start Provided text

Personal information
- Full name: Joanne Nicole Mills
- Born: 18 December 1969 (age 55) Sydney, Australia
- Height: 1.70 m (5 ft 7 in)
- Sporting nationality: Australia
- Residence: Queanbeyan, Australia

Career
- Turned professional: 1993
- Current tour(s): ALPG Tour
- Former tour(s): Ladies European Tour (1994-2010) LPGA Tour (2002-2005)
- Professional wins: 9

Number of wins by tour
- Ladies European Tour: 2
- ALPG Tour: 7

Best results in LPGA major championships
- Chevron Championship: T70: 2004
- Women's PGA C'ship: T6: 2003
- U.S. Women's Open: CUT: 2004
- du Maurier Classic: DNP
- Women's British Open: T48: 2008

= Joanne Mills =

Australian golfer

Joanne Nicole Mills (born 18 December 1969) is an Australian golfer, and former player on the Ladies European Tour.

end Provided text
start Dataset excerpt

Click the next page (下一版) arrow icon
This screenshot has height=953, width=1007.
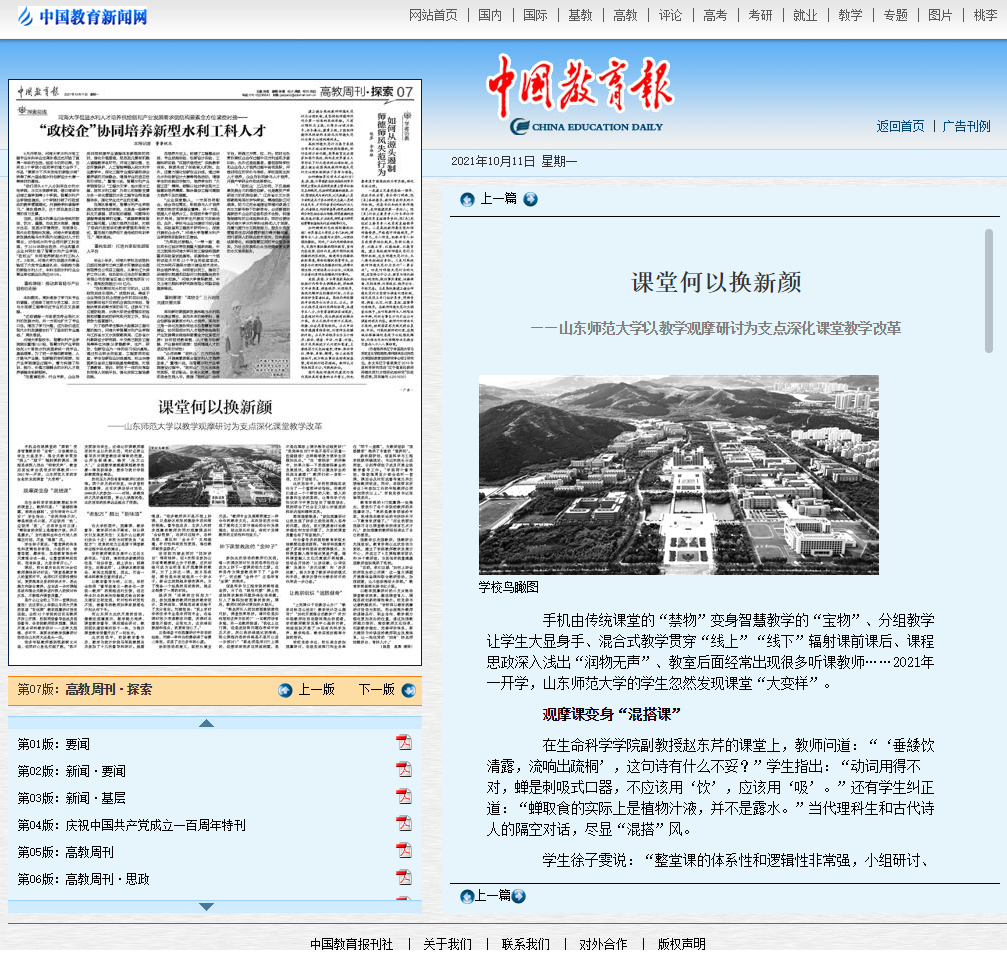click(x=408, y=690)
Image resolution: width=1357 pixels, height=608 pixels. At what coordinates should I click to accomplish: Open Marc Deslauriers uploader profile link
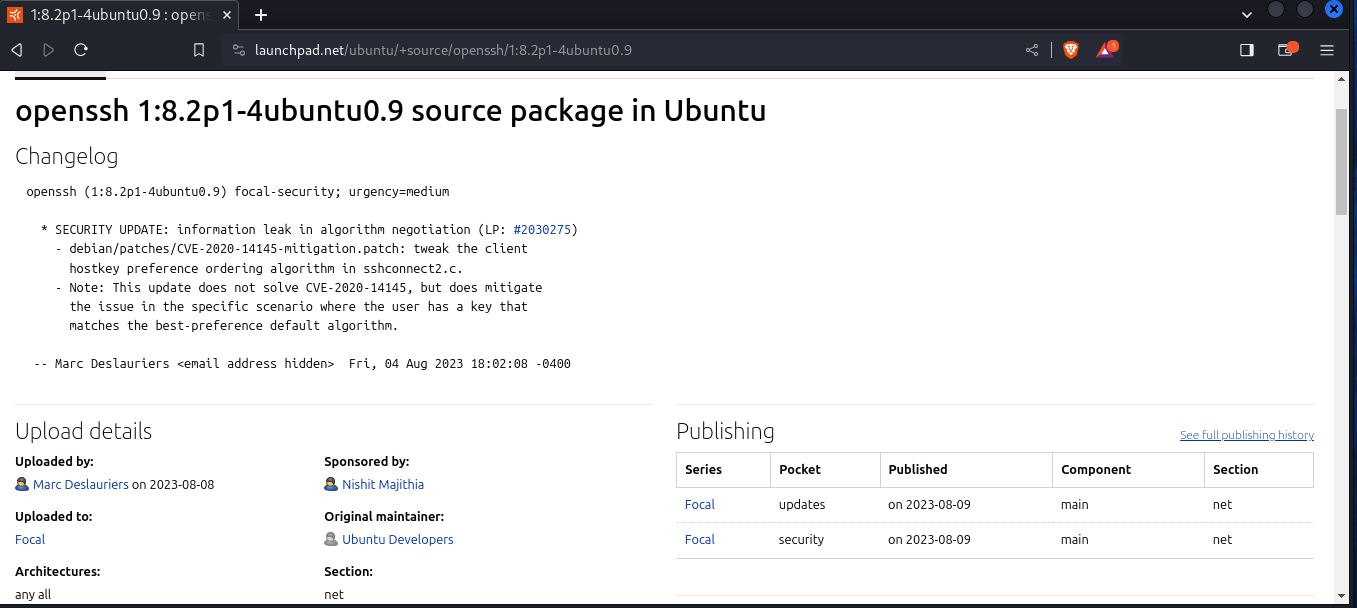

end Dataset excerpt

● Complete the following
• 1. In the Joanne Mills profile, can you reproduce word for word the part that opens with the words containing "- Sporting nationality: Australia" and closes with "LPGA Tour (2002-2005)"?
• 2. Which LPGA major championships are named under best results in the Joanne Mills profile?

● Outputs
• 1.
- Sporting nationality: Australia
- Residence: Queanbeyan, Australia

Career
- Turned professional: 1993
- Current tour(s): ALPG Tour
- Former tour(s): Ladies European Tour (1994-2010) LPGA Tour (2002-2005)

• 2. Chevron Championship, Women's PGA C'ship, U.S. Women's Open, du Maurier Classic, Women's British Open